REQUIRED WORK
Return only what lies between the first line of the entries and the line containing "Informativa cookie (101, 268)", both lines included.

[Stored records]
------------
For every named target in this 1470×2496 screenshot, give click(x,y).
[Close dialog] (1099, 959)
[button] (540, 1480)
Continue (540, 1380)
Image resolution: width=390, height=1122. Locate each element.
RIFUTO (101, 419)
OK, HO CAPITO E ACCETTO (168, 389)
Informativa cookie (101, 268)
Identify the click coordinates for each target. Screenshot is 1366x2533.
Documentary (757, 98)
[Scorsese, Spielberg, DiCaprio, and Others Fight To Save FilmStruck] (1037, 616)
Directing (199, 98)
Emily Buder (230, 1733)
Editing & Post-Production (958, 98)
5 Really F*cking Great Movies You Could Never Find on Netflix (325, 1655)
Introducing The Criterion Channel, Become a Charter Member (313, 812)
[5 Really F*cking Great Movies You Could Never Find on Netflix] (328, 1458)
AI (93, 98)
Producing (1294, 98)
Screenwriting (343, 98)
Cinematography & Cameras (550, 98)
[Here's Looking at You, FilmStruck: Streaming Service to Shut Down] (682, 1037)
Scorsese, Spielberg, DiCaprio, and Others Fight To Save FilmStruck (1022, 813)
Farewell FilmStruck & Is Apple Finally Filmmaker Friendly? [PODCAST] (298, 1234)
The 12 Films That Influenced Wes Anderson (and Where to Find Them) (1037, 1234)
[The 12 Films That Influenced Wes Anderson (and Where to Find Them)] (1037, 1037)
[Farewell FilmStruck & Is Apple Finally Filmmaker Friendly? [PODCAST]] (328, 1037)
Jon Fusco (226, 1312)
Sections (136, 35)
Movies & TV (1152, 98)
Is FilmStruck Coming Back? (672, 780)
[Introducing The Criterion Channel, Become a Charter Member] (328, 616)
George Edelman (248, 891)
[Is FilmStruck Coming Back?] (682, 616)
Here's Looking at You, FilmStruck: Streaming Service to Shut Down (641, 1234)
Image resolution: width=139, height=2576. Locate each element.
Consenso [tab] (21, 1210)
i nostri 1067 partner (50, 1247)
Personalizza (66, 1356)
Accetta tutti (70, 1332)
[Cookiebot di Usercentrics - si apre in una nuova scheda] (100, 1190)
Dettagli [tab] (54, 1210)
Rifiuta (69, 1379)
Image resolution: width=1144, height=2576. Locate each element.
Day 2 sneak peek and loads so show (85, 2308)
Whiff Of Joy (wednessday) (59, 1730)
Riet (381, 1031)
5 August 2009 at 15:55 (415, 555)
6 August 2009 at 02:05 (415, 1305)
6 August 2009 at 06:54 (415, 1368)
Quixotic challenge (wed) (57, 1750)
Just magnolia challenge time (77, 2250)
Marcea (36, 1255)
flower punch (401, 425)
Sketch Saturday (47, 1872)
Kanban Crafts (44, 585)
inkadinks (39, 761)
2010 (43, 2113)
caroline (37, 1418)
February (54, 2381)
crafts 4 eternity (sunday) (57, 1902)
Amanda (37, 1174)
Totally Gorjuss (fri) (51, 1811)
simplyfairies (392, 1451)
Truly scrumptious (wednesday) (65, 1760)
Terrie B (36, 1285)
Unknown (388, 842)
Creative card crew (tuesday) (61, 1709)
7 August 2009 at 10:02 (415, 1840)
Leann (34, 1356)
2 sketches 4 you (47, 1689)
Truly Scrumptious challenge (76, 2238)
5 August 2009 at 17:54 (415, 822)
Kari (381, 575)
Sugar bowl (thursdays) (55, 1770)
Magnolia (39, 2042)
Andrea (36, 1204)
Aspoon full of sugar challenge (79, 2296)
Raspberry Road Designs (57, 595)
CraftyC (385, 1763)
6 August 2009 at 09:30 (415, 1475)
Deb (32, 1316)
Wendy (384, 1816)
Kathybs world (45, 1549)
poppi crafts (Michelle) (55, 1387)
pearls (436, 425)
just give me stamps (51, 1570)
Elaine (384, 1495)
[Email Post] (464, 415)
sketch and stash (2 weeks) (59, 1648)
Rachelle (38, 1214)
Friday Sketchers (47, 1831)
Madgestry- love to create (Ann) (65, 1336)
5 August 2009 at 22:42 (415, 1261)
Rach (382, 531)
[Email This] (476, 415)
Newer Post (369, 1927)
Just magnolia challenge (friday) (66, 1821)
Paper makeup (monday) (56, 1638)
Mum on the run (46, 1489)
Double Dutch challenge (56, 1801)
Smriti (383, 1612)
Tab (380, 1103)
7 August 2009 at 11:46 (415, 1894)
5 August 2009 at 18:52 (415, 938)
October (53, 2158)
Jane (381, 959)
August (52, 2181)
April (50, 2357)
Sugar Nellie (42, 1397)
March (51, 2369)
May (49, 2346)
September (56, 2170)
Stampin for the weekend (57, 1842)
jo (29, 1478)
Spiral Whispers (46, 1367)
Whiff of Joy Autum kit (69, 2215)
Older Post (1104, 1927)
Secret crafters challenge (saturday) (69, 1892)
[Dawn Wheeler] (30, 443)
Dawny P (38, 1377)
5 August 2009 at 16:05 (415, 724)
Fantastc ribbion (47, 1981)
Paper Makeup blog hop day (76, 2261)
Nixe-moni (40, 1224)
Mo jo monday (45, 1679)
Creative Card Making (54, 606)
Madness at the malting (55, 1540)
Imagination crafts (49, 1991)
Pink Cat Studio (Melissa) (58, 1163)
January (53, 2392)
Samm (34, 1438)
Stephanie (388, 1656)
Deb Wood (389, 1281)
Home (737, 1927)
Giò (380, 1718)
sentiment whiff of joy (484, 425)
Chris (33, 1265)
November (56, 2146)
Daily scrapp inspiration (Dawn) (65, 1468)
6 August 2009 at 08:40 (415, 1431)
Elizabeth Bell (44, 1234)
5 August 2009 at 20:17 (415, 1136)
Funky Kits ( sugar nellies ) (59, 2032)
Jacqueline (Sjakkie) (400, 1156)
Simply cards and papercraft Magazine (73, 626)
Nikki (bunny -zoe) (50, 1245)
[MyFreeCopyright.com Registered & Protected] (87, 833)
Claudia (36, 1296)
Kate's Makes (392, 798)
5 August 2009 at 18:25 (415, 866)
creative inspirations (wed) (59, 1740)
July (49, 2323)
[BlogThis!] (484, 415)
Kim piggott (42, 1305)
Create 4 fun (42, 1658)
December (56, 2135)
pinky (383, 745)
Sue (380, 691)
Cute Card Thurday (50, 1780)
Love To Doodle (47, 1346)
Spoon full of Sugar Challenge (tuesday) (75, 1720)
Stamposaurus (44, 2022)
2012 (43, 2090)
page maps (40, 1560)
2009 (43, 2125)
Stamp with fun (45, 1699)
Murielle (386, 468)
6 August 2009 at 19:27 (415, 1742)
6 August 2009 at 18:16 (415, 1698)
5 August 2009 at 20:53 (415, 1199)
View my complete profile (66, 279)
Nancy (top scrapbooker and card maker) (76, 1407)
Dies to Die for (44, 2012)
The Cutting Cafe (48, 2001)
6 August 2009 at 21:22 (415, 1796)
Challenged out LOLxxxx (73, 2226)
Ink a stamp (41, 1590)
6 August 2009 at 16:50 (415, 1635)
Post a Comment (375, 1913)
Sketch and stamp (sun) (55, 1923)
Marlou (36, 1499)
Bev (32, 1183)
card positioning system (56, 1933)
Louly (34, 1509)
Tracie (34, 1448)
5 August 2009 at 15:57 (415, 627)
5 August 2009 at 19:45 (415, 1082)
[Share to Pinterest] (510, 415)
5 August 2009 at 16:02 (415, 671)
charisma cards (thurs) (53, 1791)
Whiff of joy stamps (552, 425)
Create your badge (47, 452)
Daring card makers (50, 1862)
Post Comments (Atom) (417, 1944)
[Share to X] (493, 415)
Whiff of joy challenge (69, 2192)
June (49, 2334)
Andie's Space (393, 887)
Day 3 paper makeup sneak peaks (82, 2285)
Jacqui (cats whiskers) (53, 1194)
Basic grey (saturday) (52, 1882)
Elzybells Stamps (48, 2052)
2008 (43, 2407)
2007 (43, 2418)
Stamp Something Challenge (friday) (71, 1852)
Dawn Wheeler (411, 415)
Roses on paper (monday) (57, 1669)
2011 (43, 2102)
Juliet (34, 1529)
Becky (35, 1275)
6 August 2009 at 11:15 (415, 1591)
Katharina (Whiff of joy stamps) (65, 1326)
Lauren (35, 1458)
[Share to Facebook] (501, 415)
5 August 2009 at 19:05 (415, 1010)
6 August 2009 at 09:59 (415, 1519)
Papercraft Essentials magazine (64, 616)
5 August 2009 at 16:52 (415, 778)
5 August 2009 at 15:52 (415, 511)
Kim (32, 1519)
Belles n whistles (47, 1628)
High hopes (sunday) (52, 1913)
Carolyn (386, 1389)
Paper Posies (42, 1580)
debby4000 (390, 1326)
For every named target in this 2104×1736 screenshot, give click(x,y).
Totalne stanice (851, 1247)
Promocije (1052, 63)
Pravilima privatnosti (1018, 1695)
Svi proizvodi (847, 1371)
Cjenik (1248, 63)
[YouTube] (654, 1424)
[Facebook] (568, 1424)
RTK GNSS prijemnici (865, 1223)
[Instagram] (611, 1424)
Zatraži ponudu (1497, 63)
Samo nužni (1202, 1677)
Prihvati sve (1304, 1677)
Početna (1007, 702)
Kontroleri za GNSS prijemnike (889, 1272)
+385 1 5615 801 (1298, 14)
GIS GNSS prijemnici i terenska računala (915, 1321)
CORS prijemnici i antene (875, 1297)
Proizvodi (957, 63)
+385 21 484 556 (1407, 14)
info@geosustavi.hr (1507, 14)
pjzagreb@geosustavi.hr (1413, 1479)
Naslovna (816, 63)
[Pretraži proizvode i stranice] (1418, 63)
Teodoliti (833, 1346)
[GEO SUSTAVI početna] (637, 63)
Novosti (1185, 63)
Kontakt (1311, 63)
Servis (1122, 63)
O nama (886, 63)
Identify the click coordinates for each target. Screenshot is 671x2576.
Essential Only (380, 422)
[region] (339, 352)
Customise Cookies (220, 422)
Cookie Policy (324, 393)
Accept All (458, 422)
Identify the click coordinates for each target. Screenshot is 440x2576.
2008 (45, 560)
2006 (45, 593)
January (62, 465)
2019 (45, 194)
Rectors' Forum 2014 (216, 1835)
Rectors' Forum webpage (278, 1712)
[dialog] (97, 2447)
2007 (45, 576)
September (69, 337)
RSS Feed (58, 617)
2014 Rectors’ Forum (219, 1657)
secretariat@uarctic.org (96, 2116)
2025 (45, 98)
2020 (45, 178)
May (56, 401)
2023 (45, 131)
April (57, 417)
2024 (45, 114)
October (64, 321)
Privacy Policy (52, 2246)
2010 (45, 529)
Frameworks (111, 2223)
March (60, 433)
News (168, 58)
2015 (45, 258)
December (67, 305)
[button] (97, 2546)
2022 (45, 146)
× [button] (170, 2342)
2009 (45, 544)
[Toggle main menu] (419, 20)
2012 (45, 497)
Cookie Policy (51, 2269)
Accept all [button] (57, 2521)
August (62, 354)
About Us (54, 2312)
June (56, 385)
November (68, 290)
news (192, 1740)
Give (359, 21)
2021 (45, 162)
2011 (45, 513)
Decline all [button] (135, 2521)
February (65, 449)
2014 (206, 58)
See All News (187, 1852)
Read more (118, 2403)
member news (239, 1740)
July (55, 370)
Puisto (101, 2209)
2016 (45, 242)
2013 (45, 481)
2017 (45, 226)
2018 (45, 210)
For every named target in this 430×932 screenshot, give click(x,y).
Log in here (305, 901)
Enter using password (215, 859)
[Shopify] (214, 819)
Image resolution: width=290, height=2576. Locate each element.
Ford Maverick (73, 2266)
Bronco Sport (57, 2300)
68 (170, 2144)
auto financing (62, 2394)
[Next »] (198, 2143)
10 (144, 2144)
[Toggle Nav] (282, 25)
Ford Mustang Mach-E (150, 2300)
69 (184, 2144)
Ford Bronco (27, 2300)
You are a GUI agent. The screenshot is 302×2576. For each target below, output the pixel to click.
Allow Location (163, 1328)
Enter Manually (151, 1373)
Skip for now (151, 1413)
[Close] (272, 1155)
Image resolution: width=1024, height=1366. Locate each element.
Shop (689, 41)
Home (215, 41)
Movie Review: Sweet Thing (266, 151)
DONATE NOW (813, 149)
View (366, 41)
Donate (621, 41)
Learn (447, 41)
------------
OUTPUT OF THE EXERCISE
For every named target in this 1470×2496 screenshot, give click(x,y).
[Close dialog] (1099, 959)
[button] (540, 1480)
Continue (540, 1380)
Image resolution: width=390, height=1122. Locate each element.
RIFUTO (101, 419)
OK, HO CAPITO E ACCETTO (168, 389)
Informativa cookie (101, 268)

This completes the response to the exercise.